### [Extracted material]
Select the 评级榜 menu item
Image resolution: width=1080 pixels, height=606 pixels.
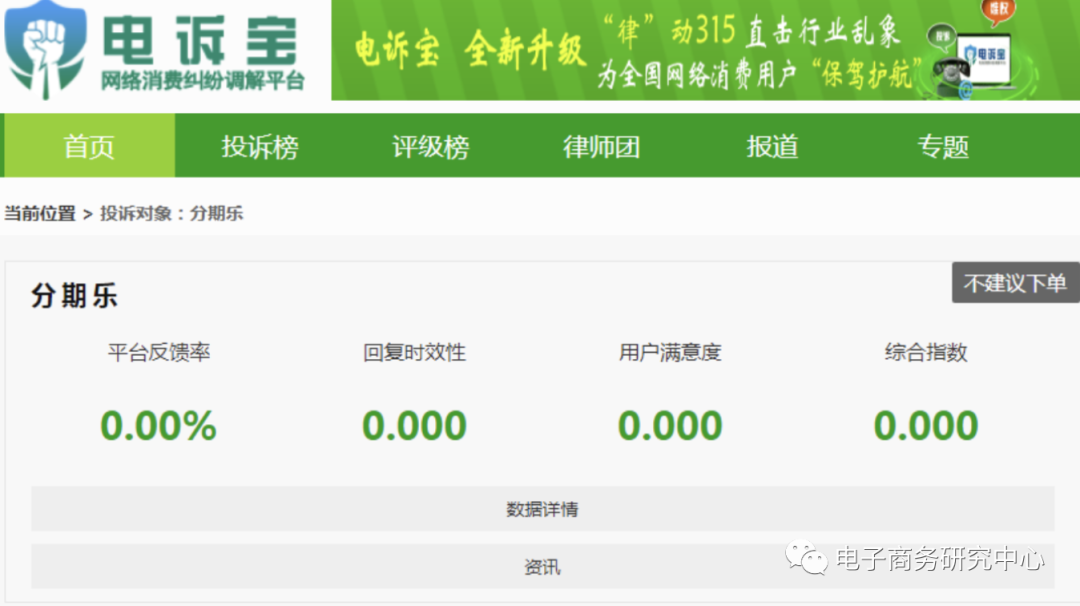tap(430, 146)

...

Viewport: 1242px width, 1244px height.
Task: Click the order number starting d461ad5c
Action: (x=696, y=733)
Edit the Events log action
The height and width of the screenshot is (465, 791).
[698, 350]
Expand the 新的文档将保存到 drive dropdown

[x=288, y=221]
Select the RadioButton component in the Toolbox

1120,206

--

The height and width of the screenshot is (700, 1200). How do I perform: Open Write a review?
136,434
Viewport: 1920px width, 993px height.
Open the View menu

### [Work order]
Copy out each line from the listing that contains the string "menu".

### [Output for this exercise]
Select the 评级榜 menu item
Open the View menu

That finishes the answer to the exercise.